Ces mouvements répétés du coude et du poignet, qui s’effectuent en appliquant une force, peuvent devenir contraignants pour ces articulations.

 

[nos soulignement]

[38]        En espèce, la preuve démontre qu’au moment d’utiliser la truelle, le couteau ou le bloc de sablage, le travailleur exécute une préhension pleine main. Avec la truelle ou le couteau, il exécute des mouvements de flexion/extension du poignet droit, ainsi que des déviations cubitale et radiale. Tous ces mouvements, qui impliquent le poignet, sont effectués tout au long de la journée de façon répétitive. Il y a peu de variété dans les mouvements exécutés.

[39]        Or, tous ces mouvements, tel qu’indiqué précédemment, interviennent dans l’apparition d’un syndrome du canal carpien, ce qui milite en faveur de la relation causale.

[40]        Par ailleurs, le travailleur a expliqué que l’utilisation de la méthode américaine implique principalement les mêmes facteurs de risque, mais qu’elle nécessite un plus grand nombre de mouvements, puisque la surface couverte avec le couteau est moindre.

[41]        De plus, l’élément force est présent dans la majorité des tâches exécutées par le travailleur au cours d’une journée de travail.

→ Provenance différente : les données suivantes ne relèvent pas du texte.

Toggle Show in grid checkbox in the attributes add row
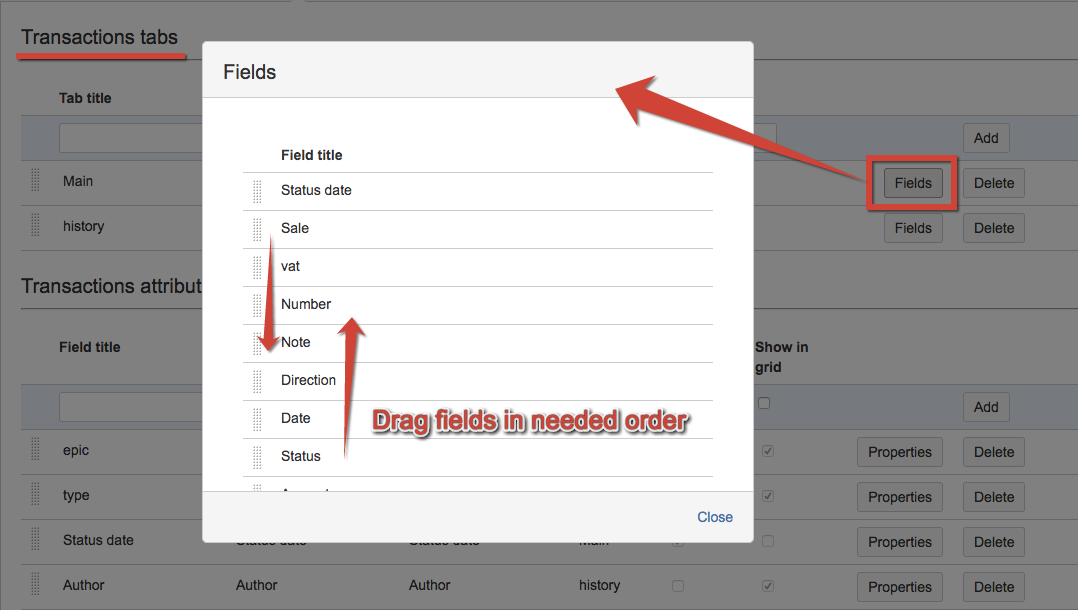This screenshot has width=1078, height=610. (x=765, y=404)
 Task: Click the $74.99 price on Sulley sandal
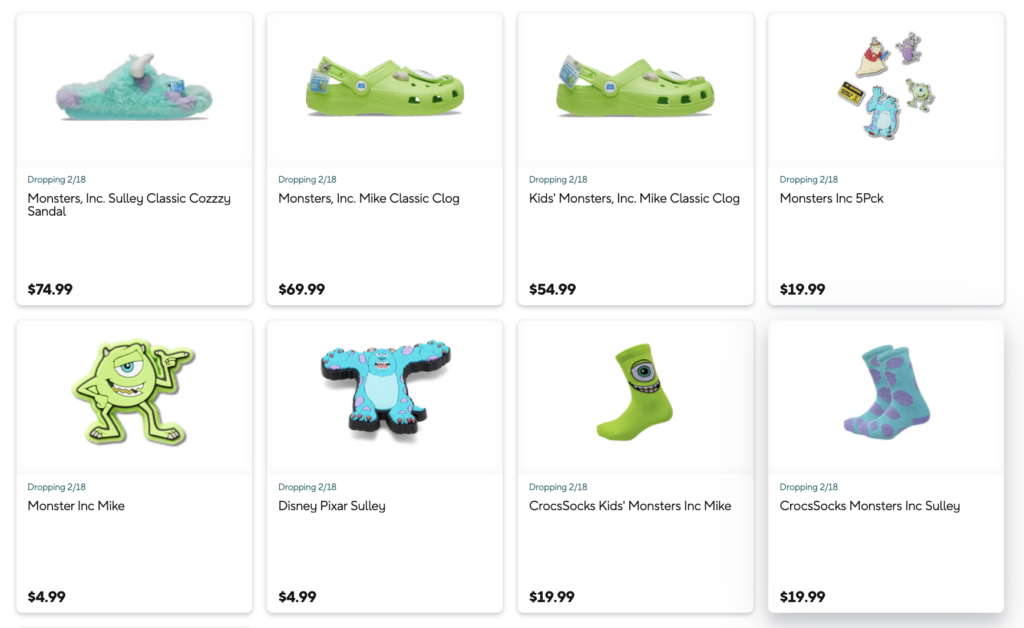click(x=50, y=290)
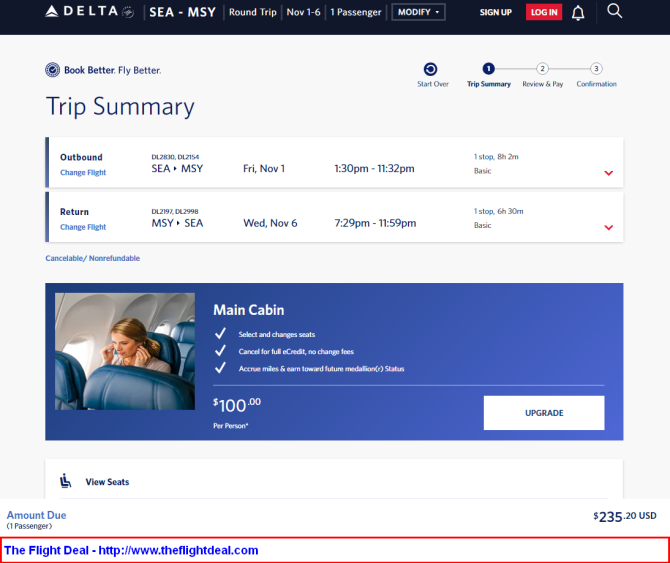Click the checkmark next to Select and changes seats
The width and height of the screenshot is (670, 563).
click(x=220, y=334)
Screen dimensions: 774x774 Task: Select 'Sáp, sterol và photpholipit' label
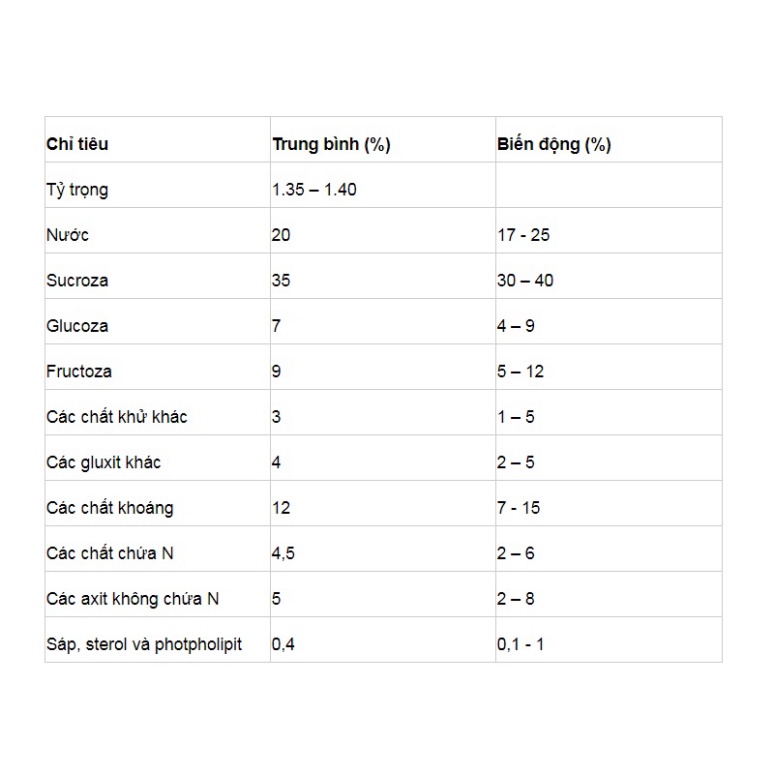click(x=144, y=644)
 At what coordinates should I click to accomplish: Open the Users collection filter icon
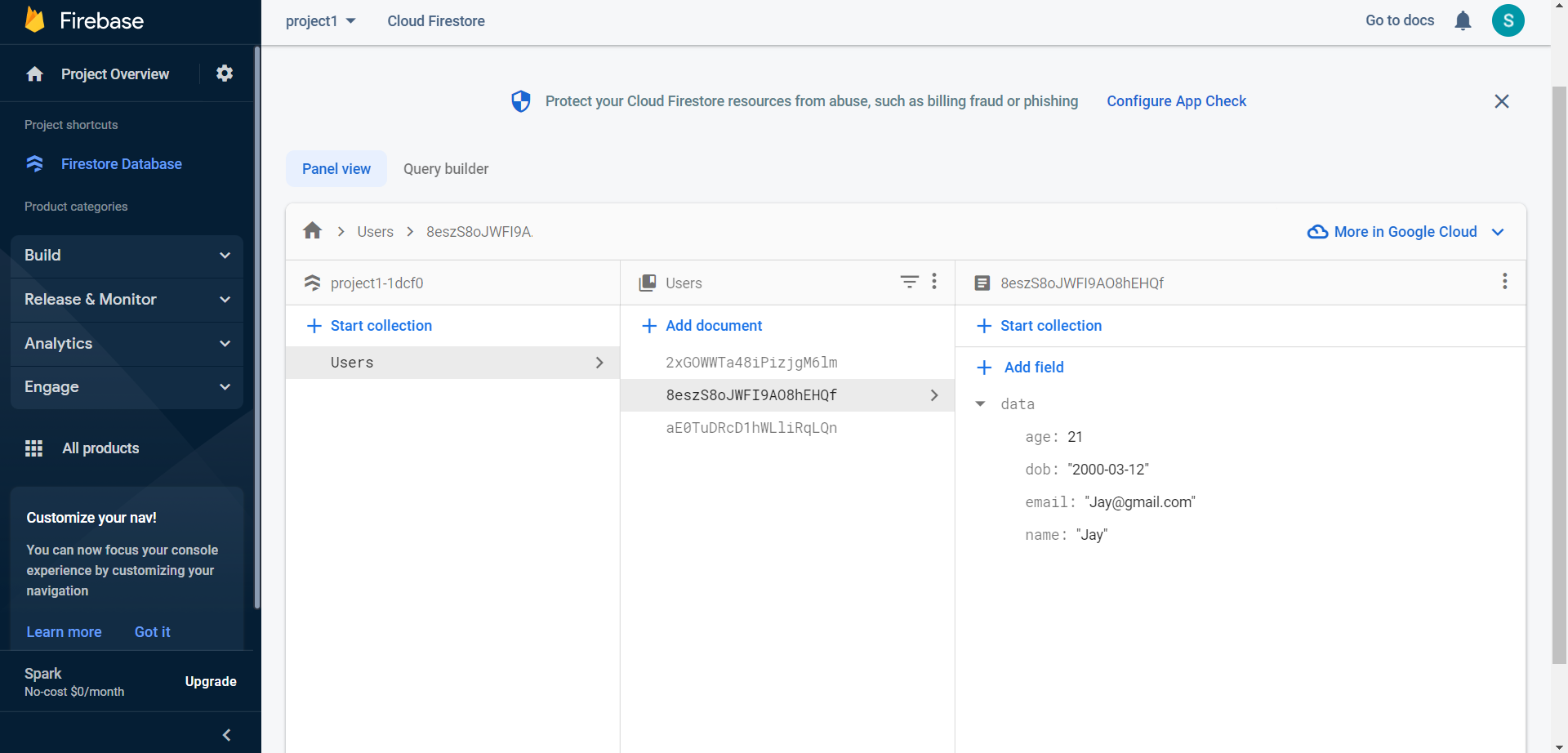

[42]        Avant de conclure, la Commission des lésions professionnelles tient à ajouter que l’apparition d’un syndrome du canal carpien droit chez un travailleur droitier, qui exécute la majorité de ses tâches à l’aide de son membre dominant, est un élément supplémentaire qui milite en faveur de la reconnaissance d’un lien avec son travail. En effet, il est permis de penser que si la maladie du travailleur avait pour origine une cause personnelle, sans lien avec les mouvements qu’il exécute à l’aide de son membre supérieur droit, il serait atteint de façon bilatérale.

[43]        Enfin, soulignons que la preuve n’a pas démontré que le travailleur souffre d’une condition médicale reconnue comme étant susceptible de favoriser l’apparition d’un syndrome du canal carpien (arthrite rhumatoïde, diabète, hypothyroïdie, etc.).

[44]        En conséquence, la preuve prépondérante produite par le travailleur permet à la Commission des lésions professionnelles de conclure qu’il est atteint d’une maladie professionnelle[6].

 

PAR CES MOTIFS, LA COMMISSION DES LÉSIONS PROFESSIONNELLES :

ACCUEILLE la requête de monsieur Gilbert Boutin, le travailleur;

INFIRME la décision de la Commission de la santé et de la sécurité du travail rendue le 7 août 2012, à la suite d’une révision administrative;

DÉCLARE que le travailleur a subi de lésion professionnelle le 26 mai 2011 et qu’il a ainsi droit aux prestations prévues par la Loi sur les accidents du travail et les maladies professionnelles.

 

 

__________________________________

 

Marie-Claude Lavoie

 

 

 

 

Me Michel Cyr

Représentant de la partie requérante

 



[1]           L.R.Q., c. A-3.001.

[2]           Industries de moulage Polytech inc. et Pouliot, C.L.P. 144010-62B-0008, 20 novembre 2001, N. Blanchard; voir au même effet : Cadieux et B.O.L.D., C.L.P. 216395-64-0309, 1er juin 2004, R. Daniel.

[3]           2013 QCCLP 1301.

[4]           C.L.P. 292843-62B-0606, 22 mars 2007, N. Blanchard.

[5]           Marie AUTHIER et Joanne LAGARDE, ergonomes, Analyse des facteurs de risque dans le travail des plâtriers pour L’Association internationale des ouvriers plâtriers et cimentiers applicateurs et L’Association canadienne des métiers de la truelle, Juin 2003.

[6]           Voir à cet effet : Arsenault et Léopold Soucy et Fils inc., C.L.P. 357291-03B-0809, 26 avril 2010, M. Cusson; Thériault et Adrien Lévesque, Peintures Pro-Bec inc. (Les), C.L.P. 250224-01A-0412, 24 octobre 2005, J.-F. Clément. Dufour et Ville de Montréal, C.L.P. 217276-63-0310, 8 septembre 2004, J.-P. Arseneault.